Ursinus and the Tension in Hell
I may have (I think?) mentioned my love for Zacharias Ursinus and his commentary on the Heidelberg Catechism on my old blog. If not, I should mention: Zacharias Ursinus, the primary hand behind the Heidelberg Catechism, wrote a commentary on it that is absolutely fantastic. I still haven't finished it, but it's been thoroughly helpful and stimulating all along.
That said, one can hardly be expected to be fully satisfied by any theological work. In this case, I have found myself struck by what seems to be a pretty significant tension in Ursinus's account of hell and divine justice. With the bulk of the Christian tradition, Ursinus affirmed a doctrine of eternal conscious torment. But his account seems to invite a pretty glaring question. See if you spot it:
God’s justice must be satisfied, even if the whole world should perish. It, moreover, was necessary for him to avenge in this manner the obstinacy of man, from regard to his extreme justice and truth. An offence committed against the highest good, deserves the most extreme punishment, which consists in the eternal destruction of the creature; pg. 101, in Lord's Day 3
The reason which makes this form of punishment [eternal torments] necessary is evident from this: that sin which is committed against God, who is infinitely good, demands an infinite punishment and satisfaction, which could not be rendered by the afflictions which are incident merely to this life. This would not satisfy the infinite and eternal justice of God. pg. 151, in Lord's Day 4
But we cannot make satisfaction by a punishment that is eternal, because then we should never be freed from it. We would always be making satisfaction to the justice of God, and yet it would never be fully satisfied. Our satisfaction would never be perfect—it would never be a complete victory over sin and death, but would continue imperfect to all eternity, as the satisfaction of devils and wicked spirits. pg. 173, in Lord's Day 5
If it be objected, that the devils and the wicked do sustain and are compelled to sustain the eternal wrath of God, we answer, that they do, indeed, sustain the wrath of God, but not so as ever to satisfy his justice, and come out of their punishment. pg. 183, in Lord's Day 6
Sin is an evil of such magnitude, that, according to the order of justice, it merits, and demands, the destruction of the sinner; for the reason, that that which is an offence against the highest good, can only be expiated by the most severe punishment and extreme destruction of the sinner. pg. 408, in Lord's Day 16
If the issue doesn't seem to stand out on its own, here's what I see. On the one hand, Ursinus insists that God's justice must be satisfied, even at the cost of all creation. And this seems quite reasonable. How could the justice of the blessed, almighty, impassible, and utterly sovereign Lord go unsatisfied without the dissolution of all things? It would be like the White Witch said to Aslan about failing to satisfy the magic of the Emperor-Beyond-the-Sea, "all Narnia will be overturned and perish in fire and water." And this very necessity is what Ursinus uses to explain the logic and necessity of eternal torment in hell.
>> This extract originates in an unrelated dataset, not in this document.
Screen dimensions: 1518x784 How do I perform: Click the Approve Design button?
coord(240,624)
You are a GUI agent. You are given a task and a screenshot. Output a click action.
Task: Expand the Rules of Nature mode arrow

Yet, alongside this, Ursinus also indicates that the infinite gravity of sin's guilt is beyond satisfaction. Sometimes he uses the language of destruction to describe what sin deserves, but elsewhere he explains it with more detail as something that unending suffering will still never be able to fully satisfy. Thus he says that the wicked sustain God's wrath "not so as ever to satisfy his justice."
Thus the tension. "God’s justice must be satisfied" seems rather incompatible with the satisfaction of hell being "imperfect to all eternity." The doctrine espoused seems to leave God's justice perpetually out of balance, God Himself "in the red" eternally. So how could this be resolved?
The proponent of annihilationism or conditional immortality would seem to have an easy solution. Picking up on the occasional reference to "destruction," we could say that the just penalty is not perpetual torment but simply death itself. The infinite debt against God's justice that sin creates is satisfied by the infinite qualitative punishment of a soul being completely abolished. It ends with death, and God's justice is fully satisfied between Christ and the conclusive and entire removal of all the wicked from existence at the last judgment.
Now, as tidy as this solution seems, it does bring us into all of the criticisms ordinarily directed at annihilationism in general. These would need to be addressed, though one might reasonably ask whether these difficulties themselves are not all together still less than the difficulty the doctrine immediately solves.
It remains worth asking, though, if there is a way to resolve this tension without jettisoning the classical doctrine of hell. At least one potential solution does recommend itself. Perhaps the infinite suffering, taken from eternity as a whole, can be regarded as a completed unit. Perhaps immediately in its enactment, as soon as the sinner enters his final fate, justice can be seen as served, since the execution of the full sentence is guaranteed. Whether this is a satisfactory solution or not, I am not prepared to say. Maybe there is yet another possibility. Perhaps I might run across something in Ursinus himself at some point. We're dealing with the edges of human knowledge and the thorniest questions in theology, after all. I certainly don't claim any special insight, but offer everything tentatively, without warranty.